## Given instruction:
Copy out verbatim the rows below that start at the line containing "This screenshot has width=958, height=534." and run through the line containing "Click the 'Type:' label".

═════ Records for this exercise

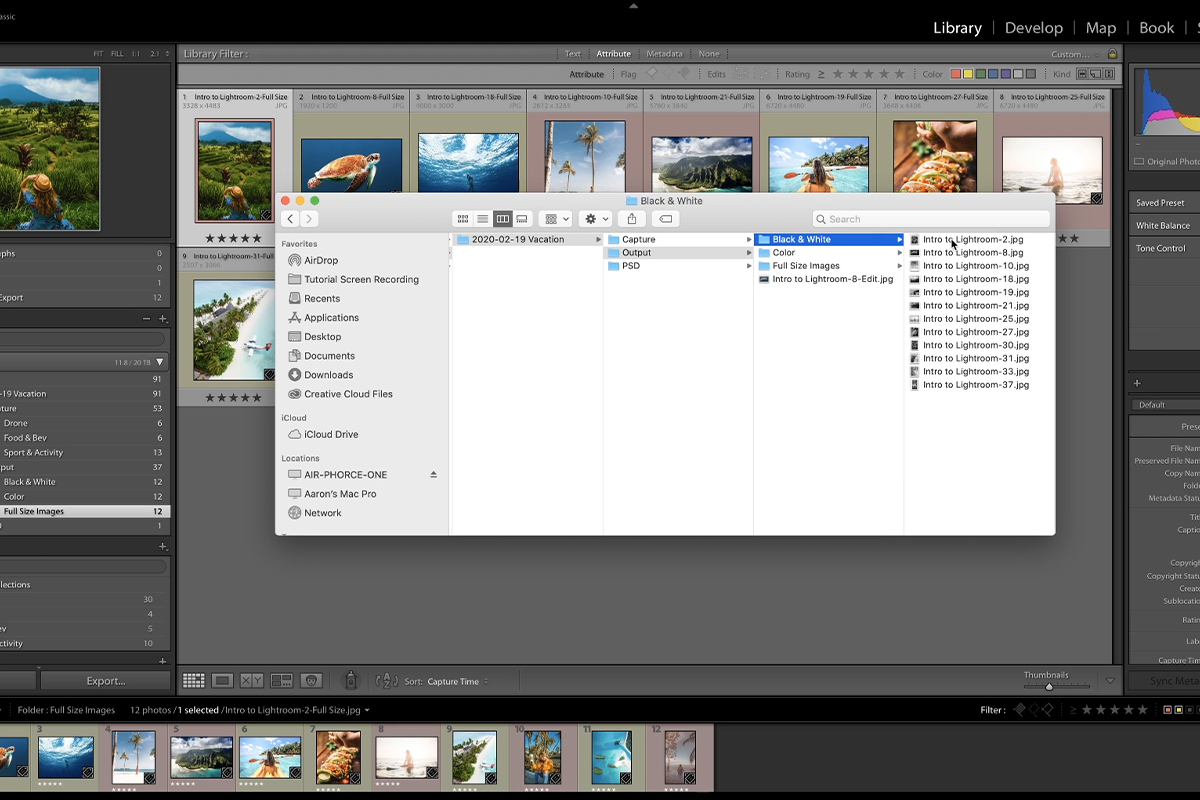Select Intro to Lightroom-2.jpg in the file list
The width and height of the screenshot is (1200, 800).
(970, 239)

══════════
═════ Records for this exercise

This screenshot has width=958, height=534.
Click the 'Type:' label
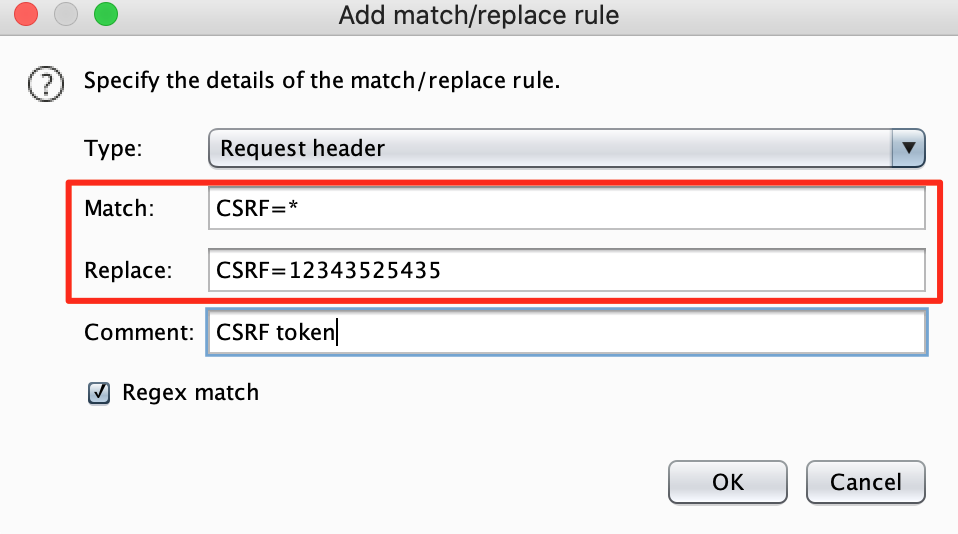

══════════

## Result for this exercise:
This screenshot has width=958, height=534.
Click the 'Type:' label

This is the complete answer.